We're living in absurd times, where magazine covers and gossip columns are devoted to covering details about "stars" like Jon & Kate and "Speidi." Salon's Heather Havrilesky calls this "The Triumph Of The Uncelebrity." I call it tragic.
Havrilesky writes of the aforementioned personalities, "even the most ambivalent uncelebrity still seems unable to resist feeding themselves into the treacherous and soul-crushing gears of the new uncelebrity branding machine."
People love characters. The popularity of reality television has brought us all kinds, from "real" "housewives" to young ladies from the Hills. Andy Warhol once said, "Everyone will be famous for 15 minutes," and while it may be true, it's not necessarily a good thing. The fame-seekers, narcisissists and megalomaniacs in the spotlight "entertain" us, but never for very long. And, as Raina Kelley writes for Newsweek, "reality TV hates women." While we would never stand for a network drama or sitcom in which women are, in Kelley's words, "weak, shallow, vain, stupid, gold-digging, desperate delusional bitches," that's pretty much the standard casting requirement for reality shows like Bridezillas or Real Housewives.
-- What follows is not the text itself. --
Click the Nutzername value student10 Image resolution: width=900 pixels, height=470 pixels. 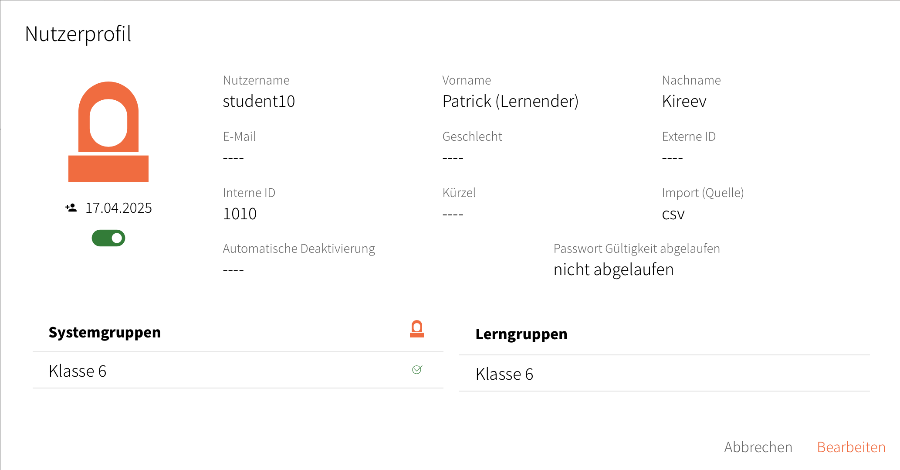pos(259,101)
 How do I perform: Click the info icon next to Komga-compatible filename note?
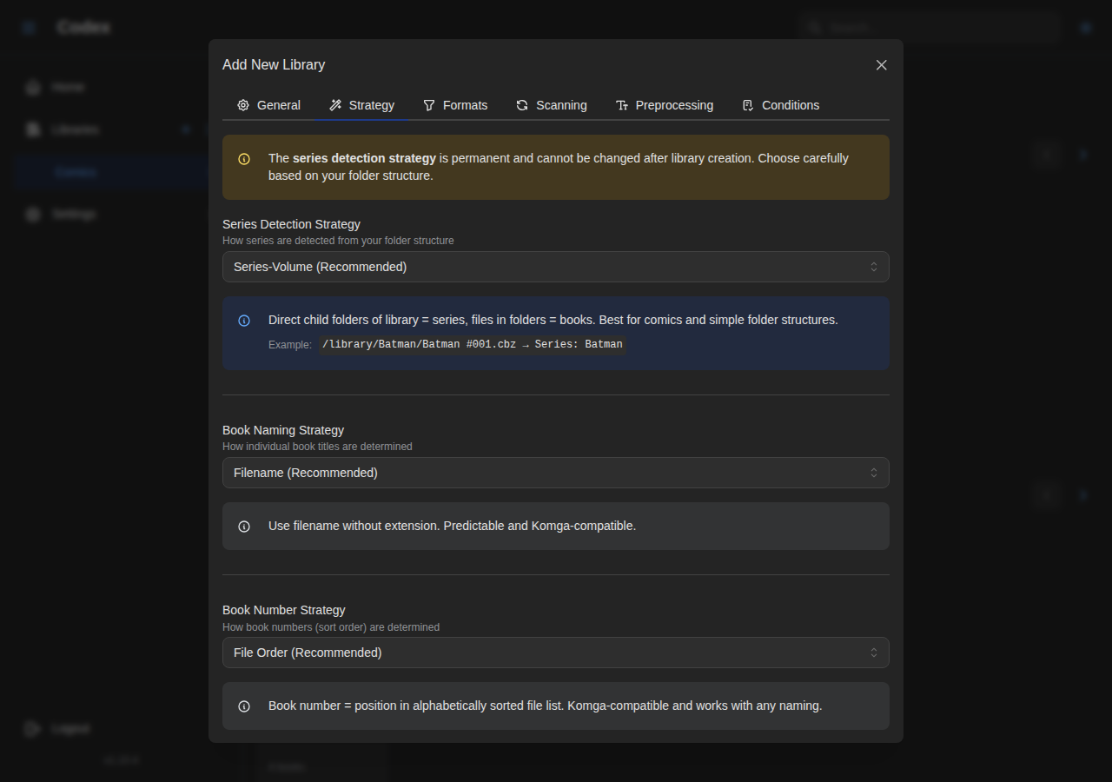click(244, 527)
Kelley says shows in which the women are horrible, bratty, dumb or catty have a motive, but it fails:
I think these shows are trying to raise our self-esteem, but simply showing us women who are crazy is a quick fix. It's like eating candy bar when you're exhausted. It raises your blood sugar, but in the long run, it just makes things worse. I want the kind of self-esteem that comes from my abilities and potential, not from other folks' shortcomings.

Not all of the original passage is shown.